Nell’aggiornamento di settembre 2023, sono di fatto confermate le linee del precedente lavoro con alcune riflessioni nuove. Viene confermata la centralità del brand in termini di affidabilità e fiducia nei suoi confronti. I bisogni di informazione e il superamento delle barriere psicologiche possono fare la differenza, così come l’ottimizzazione delle informazioni sui diversi canali per la gestione delle differenti esigenze informative. In altre parole porre le basi per avvicinare il più possibile il momento del trigger con quello dell’acquisto.

E in biblioteca?

E’ chiaro che Google privilegia un approccio commerciale e che le sue finalità sono quelle di promuovere e sostenere l’uso degli annunci e delle pratiche di automation. Pratiche che non si adattano all’ambiente bibliotecario (e istituzionale in generale) perché difficilmente possono esserci le condizioni, ad esempio, di affrontare una campagna promozionale basata su sponsorizzazioni. Sono in realtà gli altri due punti suggeriti da Google che possono trovare applicazione anche nel nostro contesto: creatività e test.

La creatività, applicata alle scienze comportamenti può aiutare a migliorare visibilità del brand biblioteca: iniziative e azioni di promozione che sfruttano, ad esempio, meccanismi di gratificazione, coinvolgimento, … Il bias della gratuità è senza dubbio un elemento da sfruttare (senza esagerare). Il test, che apparentemente può sembrare banale è invece una pratica da introdurre in modo sistematico.
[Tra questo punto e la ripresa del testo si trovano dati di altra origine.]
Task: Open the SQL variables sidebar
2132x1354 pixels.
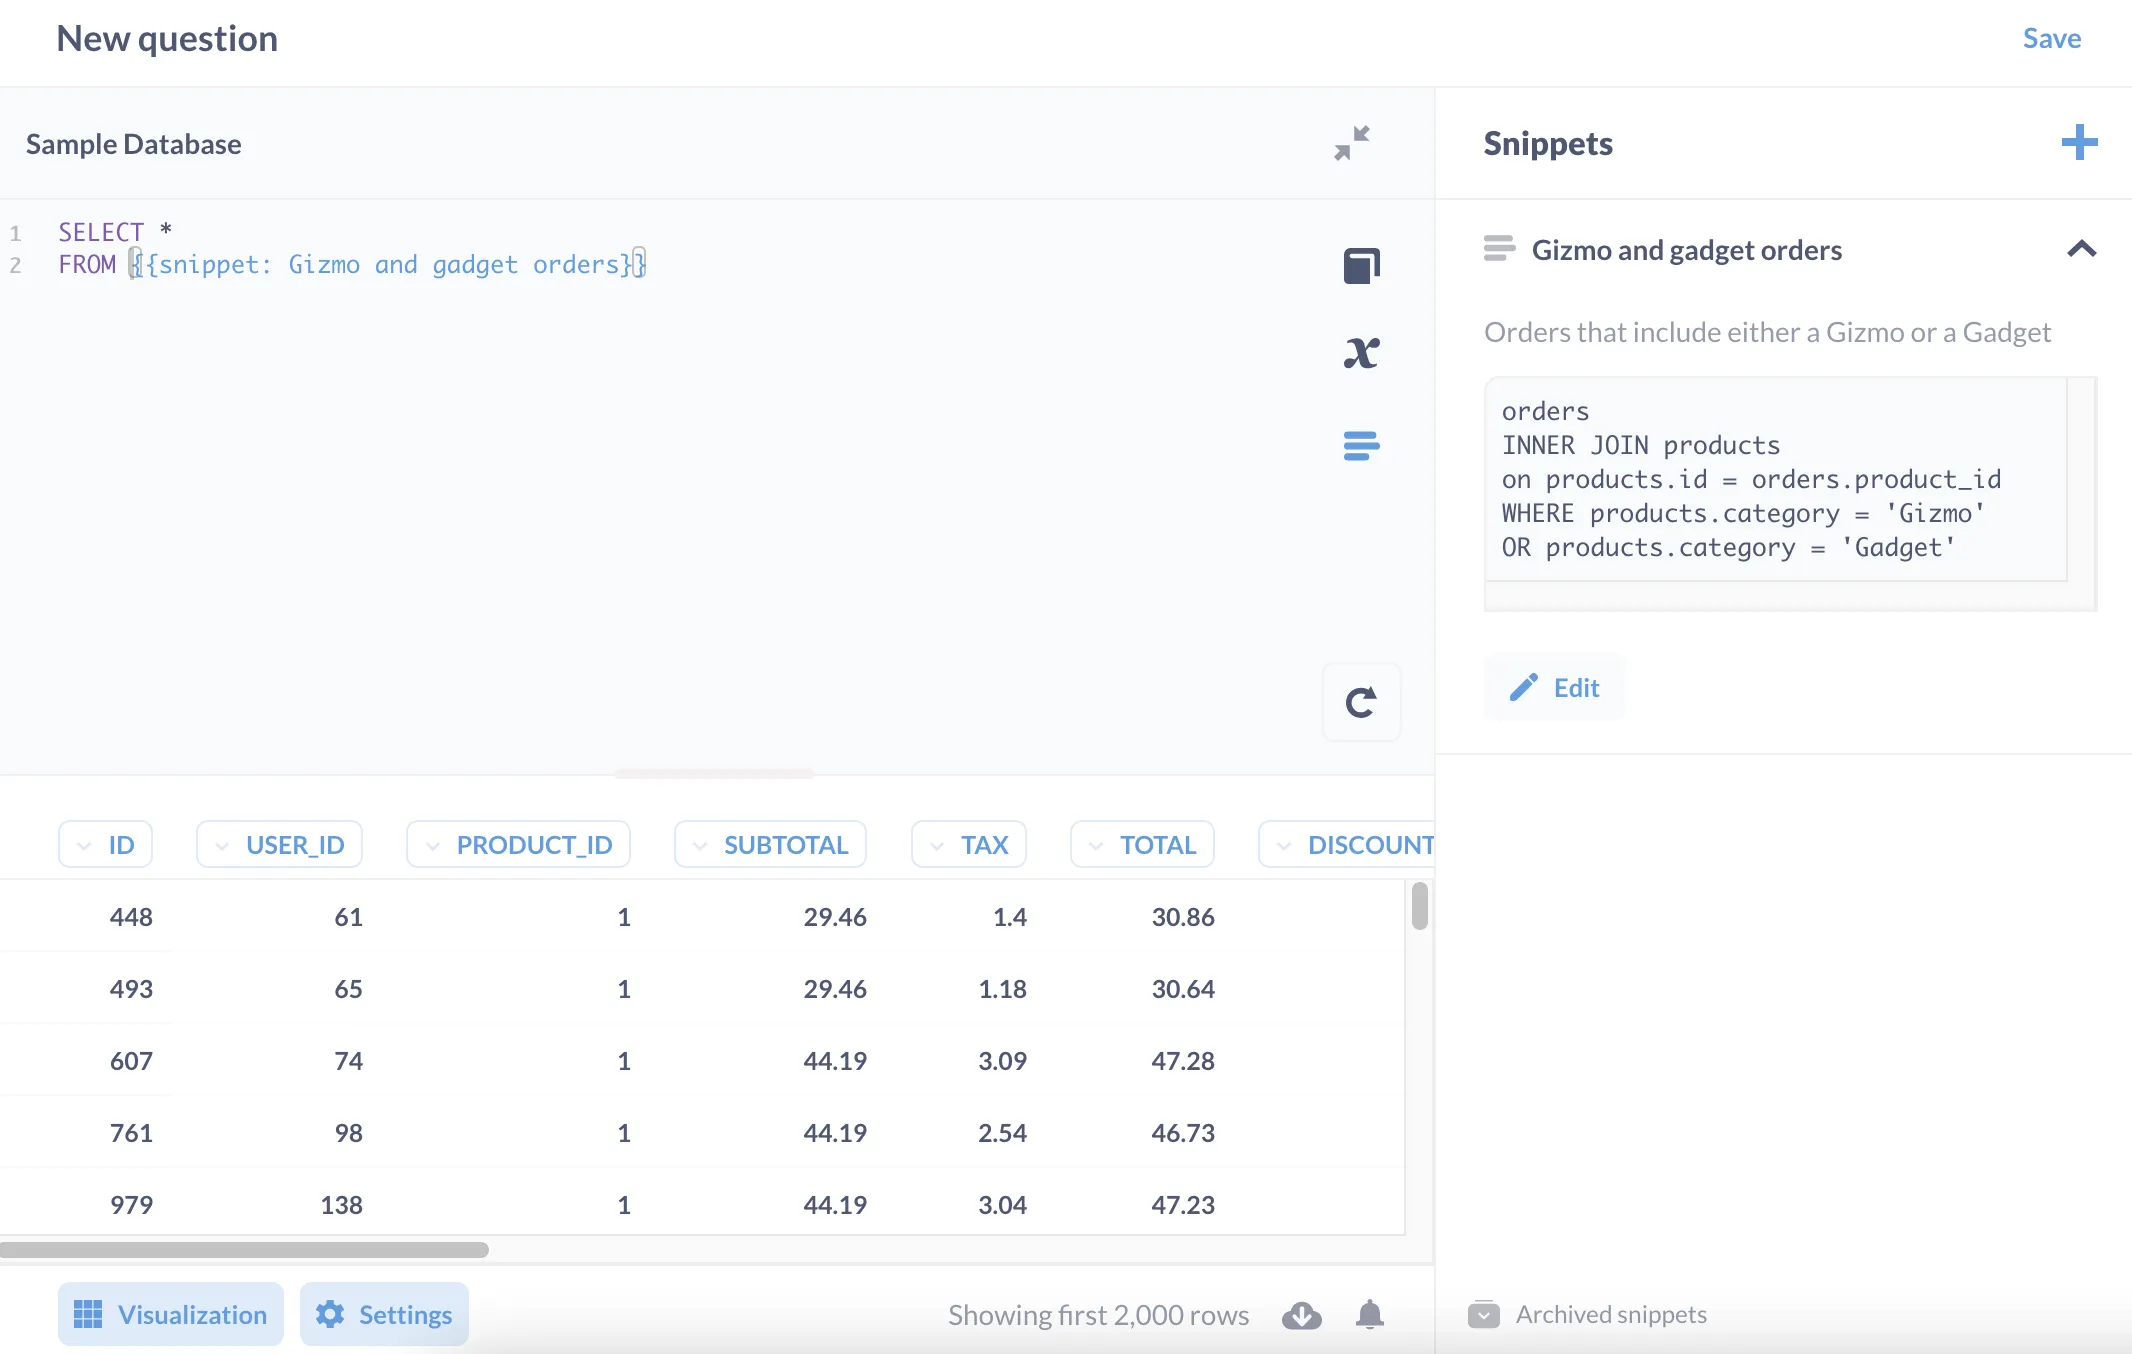Action: (x=1362, y=351)
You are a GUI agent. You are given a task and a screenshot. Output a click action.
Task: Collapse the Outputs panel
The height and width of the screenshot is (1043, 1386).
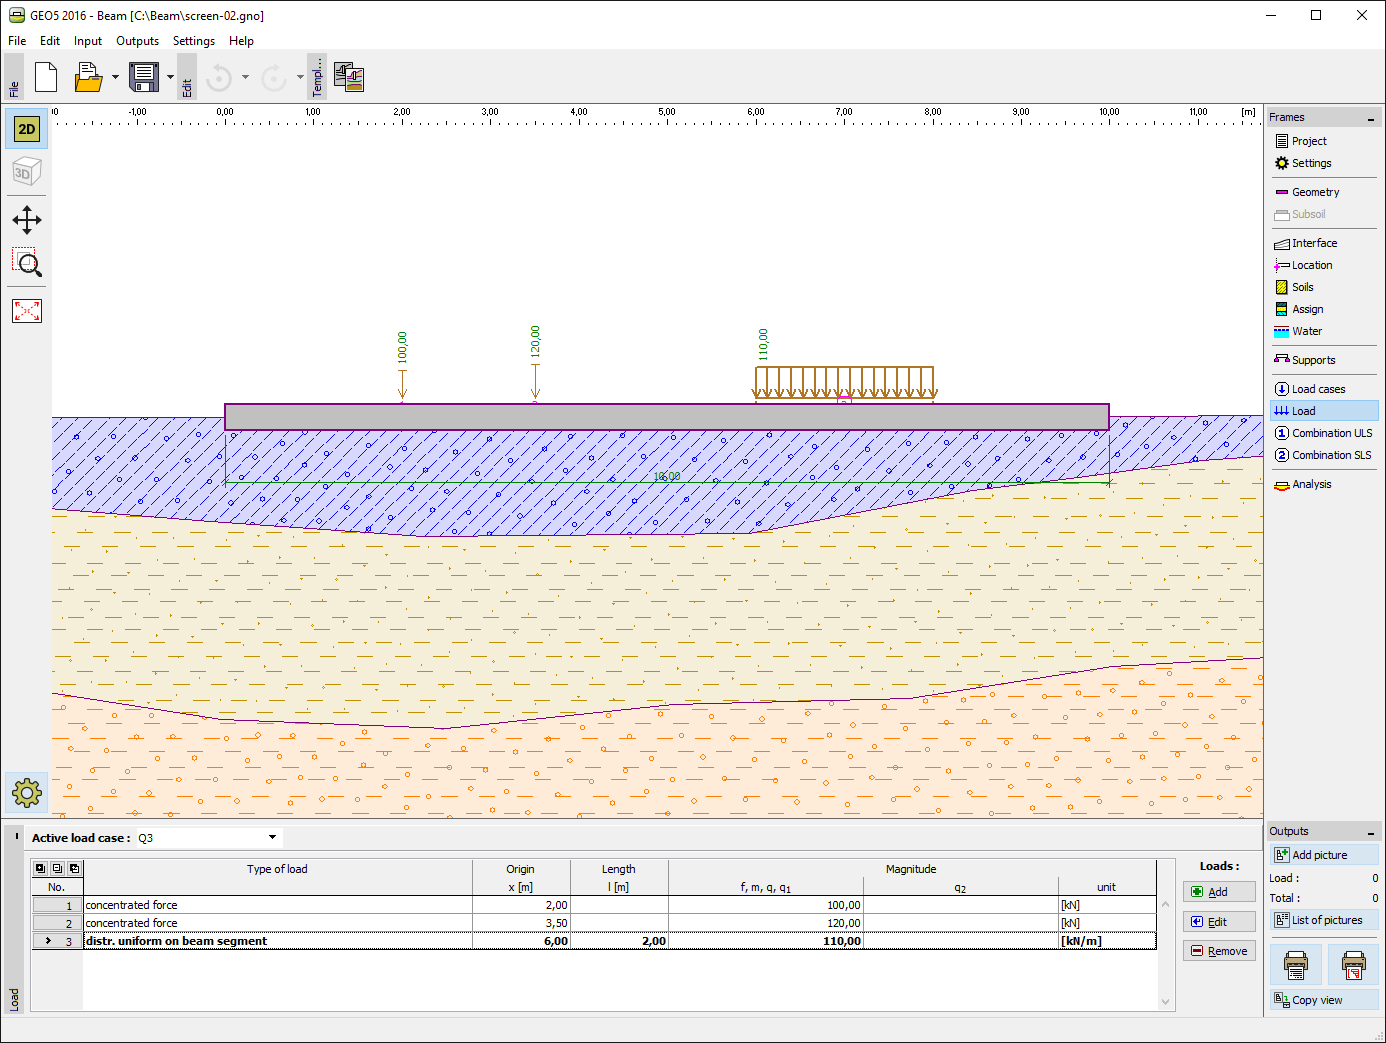[x=1371, y=833]
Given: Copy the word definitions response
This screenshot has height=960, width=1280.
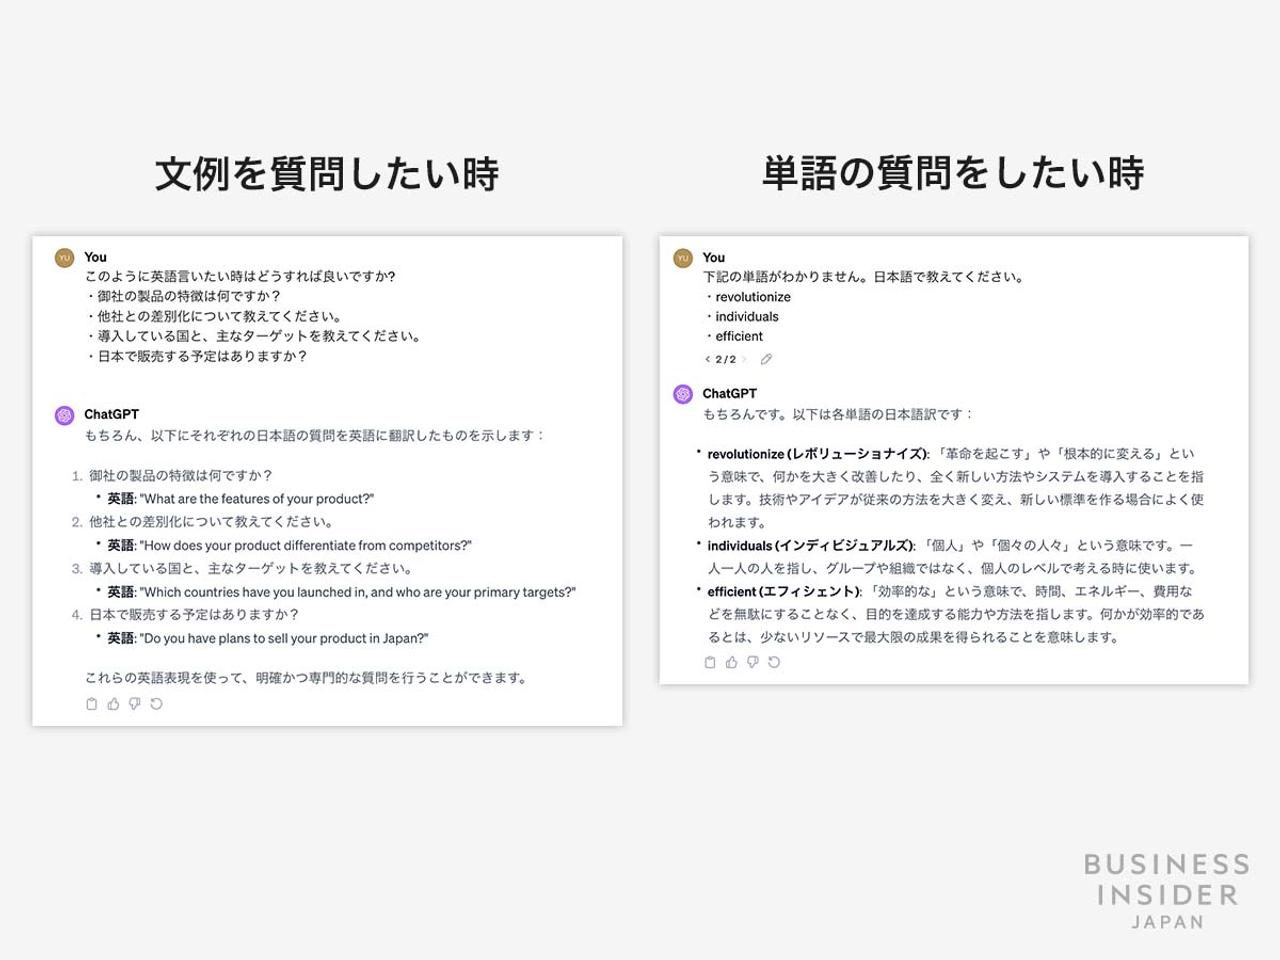Looking at the screenshot, I should click(x=708, y=662).
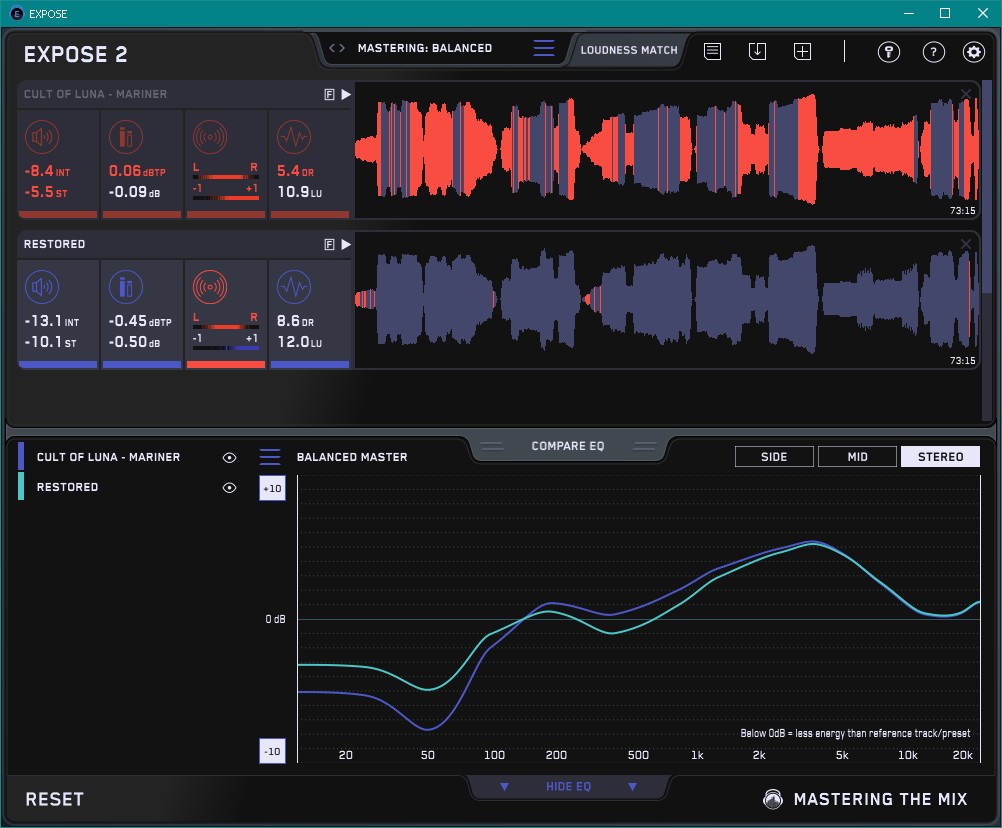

Quali sono stati, ad esempio, i post che hanno avuto maggior engagement ? Quale le iniziative che hanno migliorato la visibilità della biblioteca?

Disordine vs eccellenza

E’ anche vero che la biblioteca e il settore culturale non è estraneo alle caratteristiche del messy middle. Il “disordine” insito nel termine “messy” si riferisce alla complessità e alla mancanza di linearità che spesso caratterizza il viaggio dei nostri utenti in rete. Paradossalmente, quella che sembra una situazione ingovernabile può rivelarsi uno spazio di opportunità puntando proprio sugli elementi di eccellenza del nostro settore: offrire consigli pertinenti, mostrando il valore dell’offerta dei servizi e la semplicità nell’accesso e nella fruizione degli stessi.

In un certo senso il conoscere il messy middle e il suo livello elevato di entropia rappresenta un vantaggio competitivo da sfruttare. Infatti, la soluzione non è quella di non accettare il ciclo disegnato da Google e respingerlo come non attinente o non applicabile. Quanto piuttosto, ancora una volta, fornire ai nostri pubblici le informazioni e le rassicurazioni di cui hanno bisogno per consentire loro di prendere le loro decisioni e sceglierci.